404 is the first time I’ve ever felt like a news source (that isn’t a journalist I know personally) has been consistently high quality enough to pay for it

[–] sc_griffith@awful.systems 5 points 8 months ago* (last edited 8 months ago)

it's the only news site I'm currently subscribed to. consistently great work is hard to find

[–] Soyweiser@awful.systems 8 points 8 months ago (2 children)

Imagine having to train your LLM on tumblr content, really scraping the bottom of the barrel in legibility (nothing against all those weird tumblr communities with their weird slang and stuff, prob going to make it the LLMs just sprout nonsense as the LLM doesn't understand anything).

[–] self@awful.systems 8 points 8 months ago

it still amazes me that nobody at OpenAI seemed to realize ChatGPT at release sounded exactly like a bottom-tier reddit poster, because of how much of Reddit’s corpus they had ingested. part of me can’t wait for gpt’s shitty neoliberal tumblr impression before they re-weight it to once again sound like the kind of English essay that gets “Apply Yourself!” written on it in red ink

[–] dgerard@awful.systems 8 points 8 months ago (1 children)

just think: an AI trained on depressed social justice queers

“you took a perfectly good pocket calculator and gave it anxiety”

[–] blakestacey@awful.systems 7 points 8 months ago (1 children)

"you took a perfectly good pocket calculator and made it SuperWhoLock"

[–] sailor_sega_saturn@awful.systems 8 points 8 months ago* (last edited 8 months ago) (1 children)

Wordpress and Docusign of all businesses are now in the AI training hype train.

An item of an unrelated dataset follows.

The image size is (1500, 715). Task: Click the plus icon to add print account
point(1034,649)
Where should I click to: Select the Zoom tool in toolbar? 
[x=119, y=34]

Because there's nothing companies love more than torching their own good reputations for a bit of short term profit* at the expense of society!

* probably not even

[–] AcausalRobotGod@awful.systems 7 points 8 months ago

I can understand Wordpress doing it, but DOCUSIGN??? I'm not a federal judge or anything but I would immediately stop using their service for anything, sending stuff through the service is already a little sketchy, but I'm not going to give away my precious, precious boilerplate.